Exercise details → For each line of the listing that holds "resolution", show the full line.

Data in this exercise →

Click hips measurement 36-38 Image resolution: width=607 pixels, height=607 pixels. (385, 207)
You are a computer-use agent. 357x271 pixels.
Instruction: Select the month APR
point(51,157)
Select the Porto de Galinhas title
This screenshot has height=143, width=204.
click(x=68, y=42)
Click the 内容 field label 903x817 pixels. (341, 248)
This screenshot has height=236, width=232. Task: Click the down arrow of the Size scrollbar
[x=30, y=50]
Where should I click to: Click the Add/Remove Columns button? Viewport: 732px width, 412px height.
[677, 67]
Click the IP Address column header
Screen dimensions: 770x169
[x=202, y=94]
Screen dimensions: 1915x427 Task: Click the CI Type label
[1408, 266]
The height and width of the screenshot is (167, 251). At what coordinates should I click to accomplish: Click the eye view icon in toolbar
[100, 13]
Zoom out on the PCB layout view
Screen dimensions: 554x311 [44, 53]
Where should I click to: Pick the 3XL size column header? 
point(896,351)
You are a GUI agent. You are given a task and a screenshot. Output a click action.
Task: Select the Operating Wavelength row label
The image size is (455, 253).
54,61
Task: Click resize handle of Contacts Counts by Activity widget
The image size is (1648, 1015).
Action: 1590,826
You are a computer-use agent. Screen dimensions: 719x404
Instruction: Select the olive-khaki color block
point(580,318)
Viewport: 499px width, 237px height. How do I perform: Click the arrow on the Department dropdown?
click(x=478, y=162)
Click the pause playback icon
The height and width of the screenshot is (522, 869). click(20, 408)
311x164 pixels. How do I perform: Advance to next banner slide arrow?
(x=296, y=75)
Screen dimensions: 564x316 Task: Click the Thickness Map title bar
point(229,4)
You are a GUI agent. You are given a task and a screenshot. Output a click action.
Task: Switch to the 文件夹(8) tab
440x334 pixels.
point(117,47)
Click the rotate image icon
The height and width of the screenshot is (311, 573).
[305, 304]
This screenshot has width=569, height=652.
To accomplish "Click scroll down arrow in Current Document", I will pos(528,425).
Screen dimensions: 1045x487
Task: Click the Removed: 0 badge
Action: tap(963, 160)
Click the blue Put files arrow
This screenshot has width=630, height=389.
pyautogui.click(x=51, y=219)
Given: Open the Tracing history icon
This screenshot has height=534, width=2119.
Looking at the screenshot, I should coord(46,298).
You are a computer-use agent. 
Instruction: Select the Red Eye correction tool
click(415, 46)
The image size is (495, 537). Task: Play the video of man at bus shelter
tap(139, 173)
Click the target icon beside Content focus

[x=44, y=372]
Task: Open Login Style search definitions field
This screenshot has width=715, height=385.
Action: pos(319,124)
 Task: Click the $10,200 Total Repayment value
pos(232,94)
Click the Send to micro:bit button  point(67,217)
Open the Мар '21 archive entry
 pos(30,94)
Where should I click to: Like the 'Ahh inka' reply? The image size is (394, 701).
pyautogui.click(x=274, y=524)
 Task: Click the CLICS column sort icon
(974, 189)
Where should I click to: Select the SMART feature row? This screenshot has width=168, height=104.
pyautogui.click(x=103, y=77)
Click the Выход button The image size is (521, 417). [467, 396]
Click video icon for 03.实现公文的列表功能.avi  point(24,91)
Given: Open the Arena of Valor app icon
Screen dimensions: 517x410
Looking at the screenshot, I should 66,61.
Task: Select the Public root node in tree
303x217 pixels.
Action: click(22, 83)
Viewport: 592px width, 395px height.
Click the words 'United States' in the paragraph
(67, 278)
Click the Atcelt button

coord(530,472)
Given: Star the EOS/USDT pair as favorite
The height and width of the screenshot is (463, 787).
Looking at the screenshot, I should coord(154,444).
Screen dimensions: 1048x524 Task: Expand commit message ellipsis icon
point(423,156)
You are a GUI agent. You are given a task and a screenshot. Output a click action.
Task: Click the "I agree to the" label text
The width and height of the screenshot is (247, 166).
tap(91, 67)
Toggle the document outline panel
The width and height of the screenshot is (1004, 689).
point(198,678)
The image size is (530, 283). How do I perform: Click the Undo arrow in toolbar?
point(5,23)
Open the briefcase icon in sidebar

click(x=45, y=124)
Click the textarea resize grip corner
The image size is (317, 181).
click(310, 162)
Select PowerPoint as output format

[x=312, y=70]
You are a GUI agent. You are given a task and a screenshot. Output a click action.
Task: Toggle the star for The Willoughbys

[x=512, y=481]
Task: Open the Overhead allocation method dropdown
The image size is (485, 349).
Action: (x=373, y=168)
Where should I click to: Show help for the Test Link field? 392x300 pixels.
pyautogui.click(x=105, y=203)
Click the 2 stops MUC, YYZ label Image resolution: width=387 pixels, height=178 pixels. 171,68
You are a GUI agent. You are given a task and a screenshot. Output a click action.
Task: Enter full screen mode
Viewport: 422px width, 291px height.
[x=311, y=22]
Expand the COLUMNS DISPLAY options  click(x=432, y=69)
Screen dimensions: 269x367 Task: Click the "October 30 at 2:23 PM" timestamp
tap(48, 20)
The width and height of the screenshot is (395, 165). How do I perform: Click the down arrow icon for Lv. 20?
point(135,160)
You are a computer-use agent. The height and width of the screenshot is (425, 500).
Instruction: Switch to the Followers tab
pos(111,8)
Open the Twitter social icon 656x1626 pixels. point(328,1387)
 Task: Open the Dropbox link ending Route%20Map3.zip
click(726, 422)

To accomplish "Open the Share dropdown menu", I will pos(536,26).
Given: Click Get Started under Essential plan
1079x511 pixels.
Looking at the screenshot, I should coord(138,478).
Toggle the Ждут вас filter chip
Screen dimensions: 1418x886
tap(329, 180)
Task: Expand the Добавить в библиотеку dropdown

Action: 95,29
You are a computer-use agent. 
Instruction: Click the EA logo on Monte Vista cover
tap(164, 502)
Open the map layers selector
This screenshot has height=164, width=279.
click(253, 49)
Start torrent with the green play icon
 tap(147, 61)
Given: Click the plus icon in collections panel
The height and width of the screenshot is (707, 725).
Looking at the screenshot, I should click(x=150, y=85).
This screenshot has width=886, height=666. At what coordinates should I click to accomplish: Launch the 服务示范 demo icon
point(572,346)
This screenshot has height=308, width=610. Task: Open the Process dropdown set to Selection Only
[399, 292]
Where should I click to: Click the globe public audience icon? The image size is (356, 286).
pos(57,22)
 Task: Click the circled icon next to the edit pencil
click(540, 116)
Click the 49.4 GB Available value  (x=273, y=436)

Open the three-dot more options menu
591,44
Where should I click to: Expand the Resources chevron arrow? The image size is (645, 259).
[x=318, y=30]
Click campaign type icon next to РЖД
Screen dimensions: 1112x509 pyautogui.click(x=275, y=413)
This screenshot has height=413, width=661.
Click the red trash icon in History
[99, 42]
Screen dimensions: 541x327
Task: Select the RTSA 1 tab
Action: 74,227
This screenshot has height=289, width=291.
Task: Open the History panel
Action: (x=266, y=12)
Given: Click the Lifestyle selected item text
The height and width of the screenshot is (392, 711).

Exercise solution →
Click hips measurement 36-38 Image resolution: width=607 pixels, height=607 pixels. (385, 207)
Click the 2 stops MUC, YYZ label Image resolution: width=387 pixels, height=178 pixels. 171,68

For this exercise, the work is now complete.